Originally posted by Peter Campbell
If this is still about HP #- Use the "seat of the pants dyno" With real #s- a 1/4 mile track. Start stock. Do 1/2 hour of off roading- Immediately line up and do three runs. Put on one or the other systems, do another 1/2 hour of off roading, put weight in for the fuel burned/spilled (7 lbs per gallon ) and line up three more times, same driver same truck same day- do not tell the driver what his configuration is. Then the other system. same deal. If you want to get fancy do it again with a pusher pump system no air separation. If the truck started out bone stock with a failing lift pump, the numbers would be good- until you compared with the stock plus pusher. There would be some improvement even with the lift pump working right. The improvement may be very small with a pusher pump ( no air separation ). If the pressure is maintained high enough the air pockets and cavitation should be significantly decreased- not eliminated.

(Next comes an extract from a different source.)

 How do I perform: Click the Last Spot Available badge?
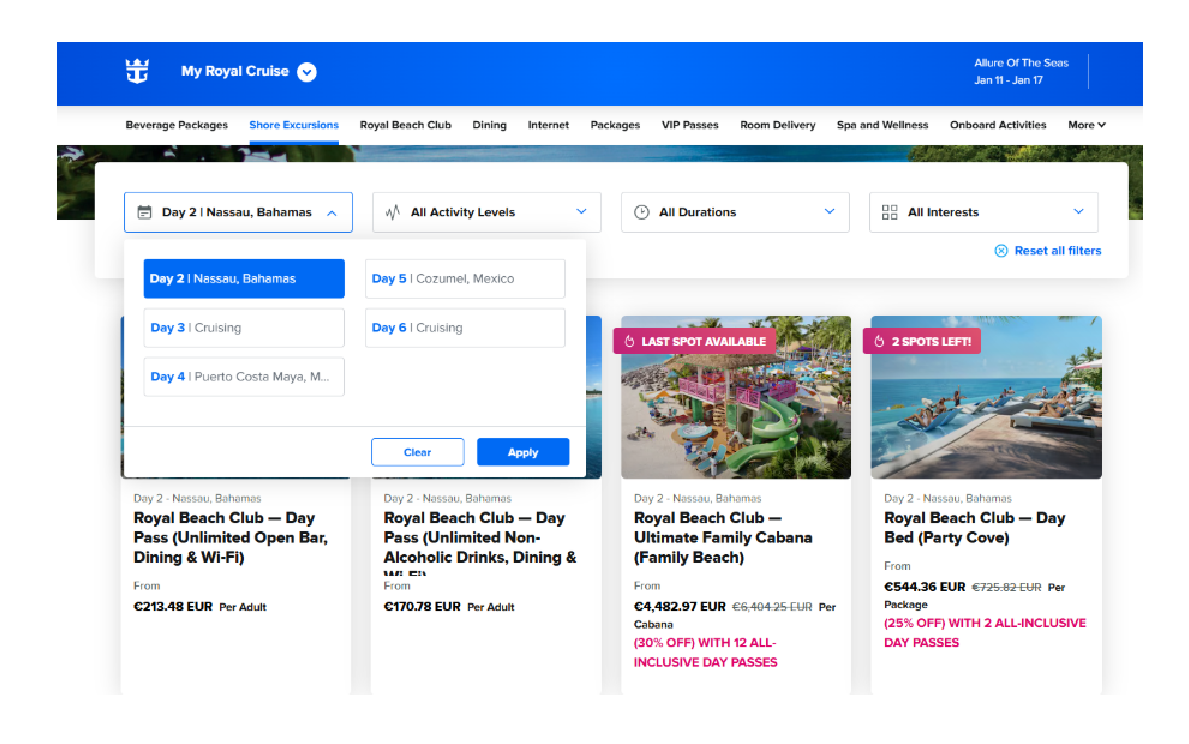click(694, 341)
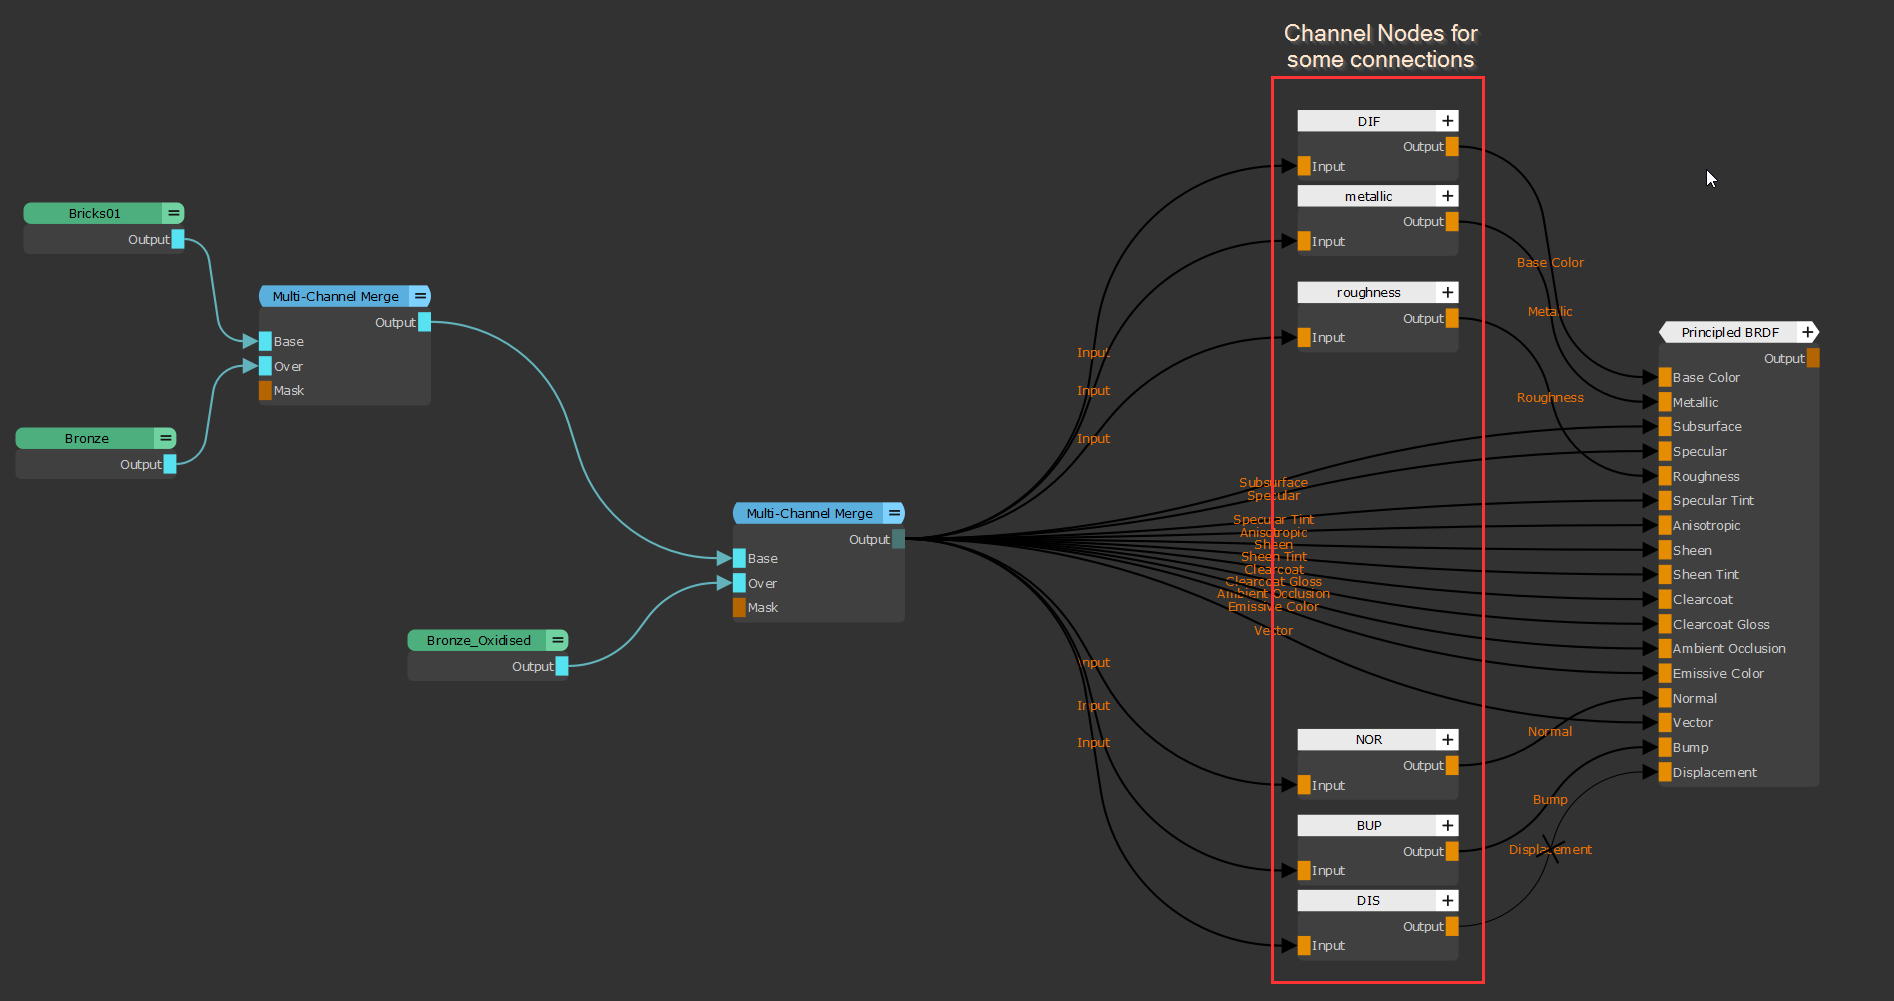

I for one think of the dyno as a measuring device- not the end all. Performance at its job is the real test of machinery. You do not drive dynos you drive vehicles. This was even mentioned in an old DC publication ( that is dodges Direct Connection , not Daimler Chrysler ) About people testing sprint engines with a 440 and quadra bog ( AKA quadrajet), the 440 on dyno did a good 150 HP more than the 383 with a small holly. The 383 with the small holly was faster-on the track- where they raced than on the dyno where the 440 did better. The 3/4 second of bog time and the extra tire spin and loss of traction slowed down the 440 car. How could I loose- my dyno sheet is better.
So shake the fuel ( off road ) and then test on a roadbed ( 1/4 mile). This would test the advetised characteristics of the system.
At work they handle the air entrainment concern with a " head tank " 10 feet above the engine. After the fuel forwarding pumps fill the 150 gallon head tank it can sit quietly and settle. Good for about 1/2 hour of run time. If you have a stationary power plant this works very well. Air pockets do not delay the injection event very much in a 900 RPM machine with a 1050 RPM redline. If you test the vehicle stationary ( not doing its designed job ) then the test does not factor in all the things that need to be tested. For an air filter comparison it is not loosing much accuracy, for a product designed to deal with fuel sloshing it is not testing much at all. Put the entire dyno jet on a shake table, that will properly simulate more of the conditions.
This seems to be common sense- at least to me. But one of the venders got severly flamed for suggesting that maintainig a vehicle stationary by strapping it to a dyno will negate most possible gains froma system designed for fuel slosh concerns, Then got flamed again because the G-tech is a accelerometer derived computer box, and not a real big impressive and expensive skid- when he wanted to test a VEHICLE IN MOTION.
Sorry to those that race thier dyno charts- it is only a measuring tool- with limitations.